I’ve been online for almost 5 years. My first internet address pointed to a free Blogger blog. Once I got serious about my online efforts, I hired an experienced web developer to transfer my site from Blogger to a self-hosted WordPress site. While I didn’t do any heavy lifting in the transfer process, there were several steps of the conversion that required me to follow specific directions she gave me, like logging into my host to enter nameserver information.
Little did I know that that experience, coupled with using my host-provided email accounts, would open my eyes to how many different “moving parts” there are to having a website on the internet.
– – – – –
How many of you have hired someone to redesign your website, transfer platforms or create a brand new site from scratch?

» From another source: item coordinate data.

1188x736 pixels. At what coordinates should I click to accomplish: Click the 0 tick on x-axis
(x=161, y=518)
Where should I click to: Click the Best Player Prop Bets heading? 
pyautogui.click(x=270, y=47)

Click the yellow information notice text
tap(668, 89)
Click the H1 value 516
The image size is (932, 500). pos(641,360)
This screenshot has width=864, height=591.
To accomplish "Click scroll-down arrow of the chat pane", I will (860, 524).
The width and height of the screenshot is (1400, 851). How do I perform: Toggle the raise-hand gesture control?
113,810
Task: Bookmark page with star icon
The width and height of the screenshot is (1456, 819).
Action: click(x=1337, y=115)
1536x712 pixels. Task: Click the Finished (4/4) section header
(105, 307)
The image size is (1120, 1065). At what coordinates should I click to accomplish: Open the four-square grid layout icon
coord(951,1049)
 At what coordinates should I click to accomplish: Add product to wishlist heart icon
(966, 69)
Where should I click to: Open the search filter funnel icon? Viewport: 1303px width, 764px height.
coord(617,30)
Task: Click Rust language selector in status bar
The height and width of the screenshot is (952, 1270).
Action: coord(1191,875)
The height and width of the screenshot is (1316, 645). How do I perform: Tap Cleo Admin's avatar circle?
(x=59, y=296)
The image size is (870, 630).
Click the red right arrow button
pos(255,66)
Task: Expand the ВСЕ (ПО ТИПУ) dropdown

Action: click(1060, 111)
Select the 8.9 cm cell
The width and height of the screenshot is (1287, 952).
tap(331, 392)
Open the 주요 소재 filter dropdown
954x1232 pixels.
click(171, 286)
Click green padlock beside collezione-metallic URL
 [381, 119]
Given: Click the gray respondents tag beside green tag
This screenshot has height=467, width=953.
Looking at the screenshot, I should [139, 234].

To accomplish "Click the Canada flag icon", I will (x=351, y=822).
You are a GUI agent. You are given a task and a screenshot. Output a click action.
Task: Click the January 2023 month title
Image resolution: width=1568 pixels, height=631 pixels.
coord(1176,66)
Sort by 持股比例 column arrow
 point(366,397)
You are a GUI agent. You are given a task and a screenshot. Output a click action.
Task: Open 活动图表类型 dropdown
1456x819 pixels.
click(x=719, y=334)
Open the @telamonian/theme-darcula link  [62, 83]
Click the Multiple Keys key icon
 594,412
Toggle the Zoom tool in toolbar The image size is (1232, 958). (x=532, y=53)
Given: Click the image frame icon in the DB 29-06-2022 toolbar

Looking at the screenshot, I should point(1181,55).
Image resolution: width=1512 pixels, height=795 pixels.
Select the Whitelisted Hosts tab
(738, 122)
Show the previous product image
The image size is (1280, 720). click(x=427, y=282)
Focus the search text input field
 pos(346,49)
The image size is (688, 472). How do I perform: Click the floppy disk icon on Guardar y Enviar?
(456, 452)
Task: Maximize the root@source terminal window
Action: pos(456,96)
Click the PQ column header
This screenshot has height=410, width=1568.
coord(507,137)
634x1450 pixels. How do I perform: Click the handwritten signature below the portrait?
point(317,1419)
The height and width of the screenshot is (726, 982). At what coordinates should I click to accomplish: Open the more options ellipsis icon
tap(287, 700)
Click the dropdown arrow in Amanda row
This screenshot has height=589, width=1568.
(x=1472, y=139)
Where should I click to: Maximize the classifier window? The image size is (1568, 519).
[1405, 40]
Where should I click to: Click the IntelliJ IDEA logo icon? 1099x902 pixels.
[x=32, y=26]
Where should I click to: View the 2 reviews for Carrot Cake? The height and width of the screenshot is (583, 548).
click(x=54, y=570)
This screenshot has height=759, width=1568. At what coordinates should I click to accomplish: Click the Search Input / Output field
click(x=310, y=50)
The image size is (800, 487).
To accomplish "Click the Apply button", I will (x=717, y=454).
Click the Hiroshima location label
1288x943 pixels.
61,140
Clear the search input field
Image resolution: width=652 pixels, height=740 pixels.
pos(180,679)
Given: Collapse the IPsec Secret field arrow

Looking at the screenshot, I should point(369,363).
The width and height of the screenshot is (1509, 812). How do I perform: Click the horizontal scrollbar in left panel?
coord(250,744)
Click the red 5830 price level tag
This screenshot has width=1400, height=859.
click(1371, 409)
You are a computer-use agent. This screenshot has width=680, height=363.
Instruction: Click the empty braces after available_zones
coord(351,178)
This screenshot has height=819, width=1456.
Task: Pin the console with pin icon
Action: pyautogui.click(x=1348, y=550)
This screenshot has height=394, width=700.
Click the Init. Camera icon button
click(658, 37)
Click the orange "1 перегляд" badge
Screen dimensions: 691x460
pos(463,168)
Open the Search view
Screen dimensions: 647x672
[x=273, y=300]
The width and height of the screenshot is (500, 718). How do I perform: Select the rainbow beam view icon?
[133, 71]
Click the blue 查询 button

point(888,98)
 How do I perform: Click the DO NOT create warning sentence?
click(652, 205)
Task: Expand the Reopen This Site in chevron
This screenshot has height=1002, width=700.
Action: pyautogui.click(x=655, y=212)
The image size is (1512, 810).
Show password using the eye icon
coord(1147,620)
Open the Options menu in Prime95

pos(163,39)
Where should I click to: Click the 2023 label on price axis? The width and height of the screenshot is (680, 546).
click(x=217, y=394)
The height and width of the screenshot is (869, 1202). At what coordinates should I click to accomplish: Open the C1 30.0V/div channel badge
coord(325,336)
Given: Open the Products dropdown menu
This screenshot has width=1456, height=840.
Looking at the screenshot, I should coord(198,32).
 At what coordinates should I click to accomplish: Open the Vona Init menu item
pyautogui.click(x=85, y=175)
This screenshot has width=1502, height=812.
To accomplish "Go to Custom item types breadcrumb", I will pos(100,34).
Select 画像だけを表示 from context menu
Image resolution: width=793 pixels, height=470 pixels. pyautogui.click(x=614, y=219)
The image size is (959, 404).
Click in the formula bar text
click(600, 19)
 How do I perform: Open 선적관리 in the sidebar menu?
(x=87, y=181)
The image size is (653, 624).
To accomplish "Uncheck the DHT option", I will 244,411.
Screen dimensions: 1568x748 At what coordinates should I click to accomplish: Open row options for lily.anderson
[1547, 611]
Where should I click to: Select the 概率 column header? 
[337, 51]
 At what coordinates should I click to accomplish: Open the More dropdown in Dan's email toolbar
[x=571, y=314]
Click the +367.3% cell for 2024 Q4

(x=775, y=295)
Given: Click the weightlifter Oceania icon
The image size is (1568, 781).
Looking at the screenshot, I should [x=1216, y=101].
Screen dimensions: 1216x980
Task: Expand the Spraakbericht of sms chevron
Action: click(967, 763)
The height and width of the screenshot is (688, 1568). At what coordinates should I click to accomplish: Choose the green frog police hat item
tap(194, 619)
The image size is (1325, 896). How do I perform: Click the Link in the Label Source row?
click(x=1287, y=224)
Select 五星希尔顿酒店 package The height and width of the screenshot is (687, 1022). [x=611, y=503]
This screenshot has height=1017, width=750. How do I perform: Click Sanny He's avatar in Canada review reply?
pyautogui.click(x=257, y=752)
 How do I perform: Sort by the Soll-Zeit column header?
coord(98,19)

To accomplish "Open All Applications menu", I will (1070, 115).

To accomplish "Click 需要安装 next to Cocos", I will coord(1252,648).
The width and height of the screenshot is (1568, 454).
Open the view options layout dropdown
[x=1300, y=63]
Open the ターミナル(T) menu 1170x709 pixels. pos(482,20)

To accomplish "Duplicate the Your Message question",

Next, how many of you know all the places besides your website or blog dashboard there are to log in to some part of your site?
If you think your dashboard is it, you’re in for a surprise.
To be clear, I’m not trying to scare you. Nor do I think you are at fault if you aren’t sure of all the places that someone could access the “guts” of your website. It’s pretty common that we work with clients who had a designer or developer turn over their website or blog to them with only a username and password for their dashboard.
And if the expert who set you up on your new site didn’t mention anything else, you’d have no reason to think there are other places to be aware of.
We recently started working with a client who had a pretty significant falling-out with his previous developer. When his site wouldn’t load one morning, he called me concerned that an image change he asked me to make on one of his pages is what took his site offline. As I explained to him that me logging into his WordPress dashboard to make a text or image change to a post or page wouldn’t cause the site to go down, I began asking him about what company (or companies) had his domain and hosting. It was through that discussion that he learned there are other places for someone to log in to his site – like his panel and FTP – and that those other places are where all the guts of his site are located.
After a quick call to his host company, he was able to run a back-up of his site, and also change the login information in the places he hadn’t known even existed prior to that morning. I’m glad to say his site being down was only a temporary glitch (which is something that happens occasionally to all websites, regardless of your host company). I’m also glad, in a way, that it happened. Because if it hadn’t, he still be at a pretty severe – yet unknown – risk level, jeopardizing his entire web presence.
So, learn from our client’s example and find out where your domain and website are located, and the login credentials for them. Then change them to something new and that only you know. You’ll have done yourself a really important favor and dramatically improved your level of website security.